Les simplifications du système de résolution me plaisent bien à première vue : fin des formules alambiquées pour calculer les scores de compétences, réduction du nombre de caractéristiques des PNJ et Choses, etc. J’ai plus de réserves sur l’usage des jetons à double face, désormais au cœur du système : ils servent de réserve de points de chance ou de malchance, symbolisant l’équilibre entre les ténèbres (de la menace) et la lumière (de l’espoir). Ils servent également à “nourrir” les pouvoirs surnaturels, d’une part ceux des Choses (créatures maléfiques) par la dépense de faces sombres, d’autre part ceux des PJ par la dépense de faces claires.

Je ne suis pas vraiment convaincu
  • par l’omniprésence de ce gadget à tous moments du jeu : des jetons basculent à chaque jet critique...
  • par la dissymétrie entre les pouvoirs des Choses (uniquement gérés par les jetons) et des PJ (gérés par des jetons et des dépenses de Volonté)
  • par la disparition de l’attribut de Chance qui était un moyen bien pratique de gérer simplement les coups du sort...
Gage d’un jeu sérieux et moderne, on a le droit aux inévitables discussions sur le contrat social : les enfants et la drogue sont des sujets à aborder avec tact, c’est mal de caricaturer les malades mentaux, etc. Autre tic moderniste sans doute hérité de chez White Wolf, il y a une certaine sur-représentation des minorités sexuelles : sur les 20 personnages prêts-à-jouer proposés, 4 sont de la galaxie LGBT (un transexuel de chaque sexe, une homosexuelle, et une drag-queen). Certes, ça change des éternels WASP virils ex-membres de forces spéciales, mais une "inclusivité" aussi forcée ressortit aussi à la caricature...

Un très long chapitre est consacré à la SAVE, l’organisation de traqueurs du surnaturel à laquelle les PJ appartiennent par défaut. Un peu trop long à mon goût, d’autant plus qu’elle reste assez fade et neutre, la v2 avait au moins rajouté un côté “société secrète en perdition” qui est ici (re)devenue une organisation solide, et détaillée ... et insipide. 74 pages pas vraiment passionnantes, je trouve.

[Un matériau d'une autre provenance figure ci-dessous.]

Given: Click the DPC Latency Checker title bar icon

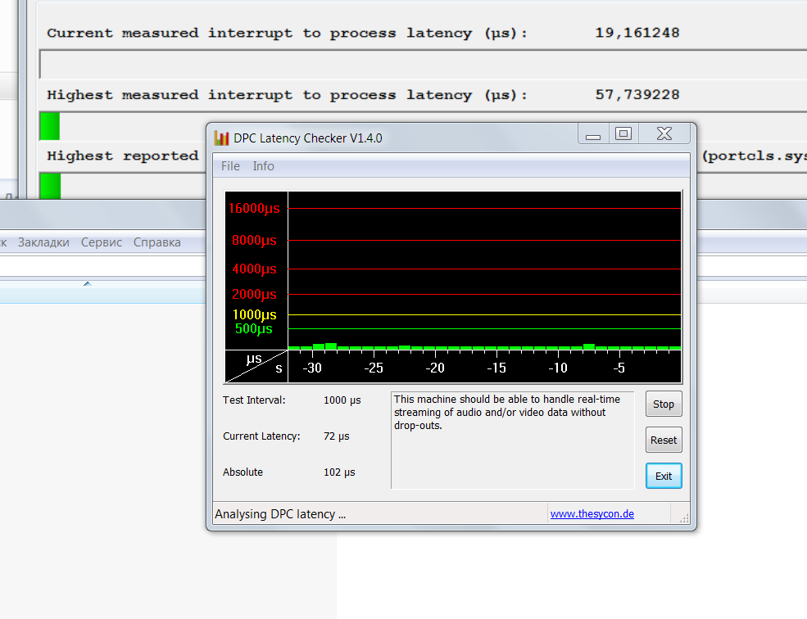Looking at the screenshot, I should (x=221, y=138).
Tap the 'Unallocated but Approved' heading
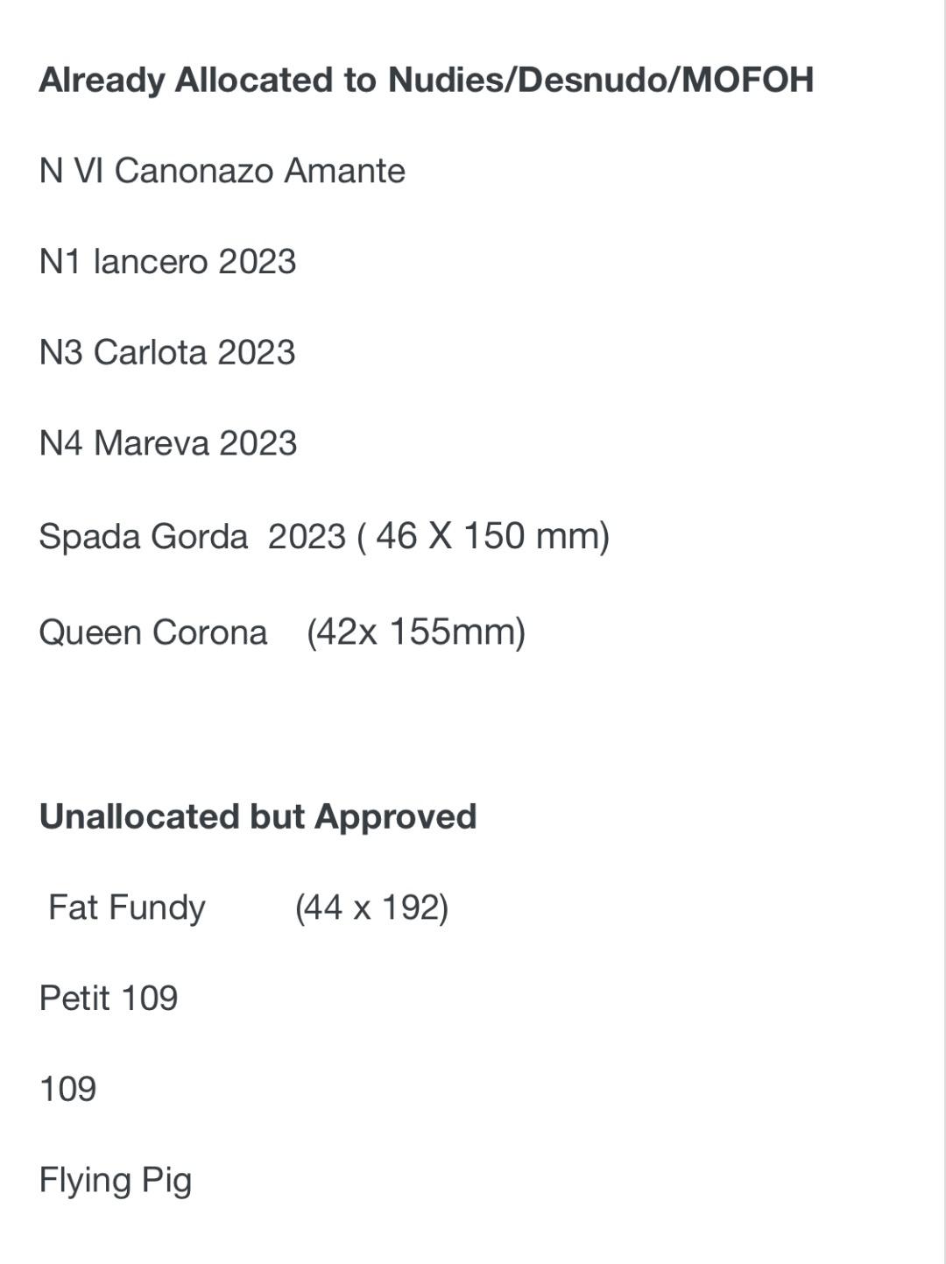Viewport: 946px width, 1264px height. [258, 816]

Les illustrations m’ont un peu déçu par leur côté hétéroclite, mêlant de belles photos retouchées et des illustrations plus classiques de qualité variable ; celles du bestiaire sont sans doute les moins réussies, hélas (AMHA). La v2 était plus cohérente à ce niveau, avec un seul illustrateur en VO, et en VF d’autres illustrateurs présents plus discrètement dans des vignettes ou en tête de chapitre.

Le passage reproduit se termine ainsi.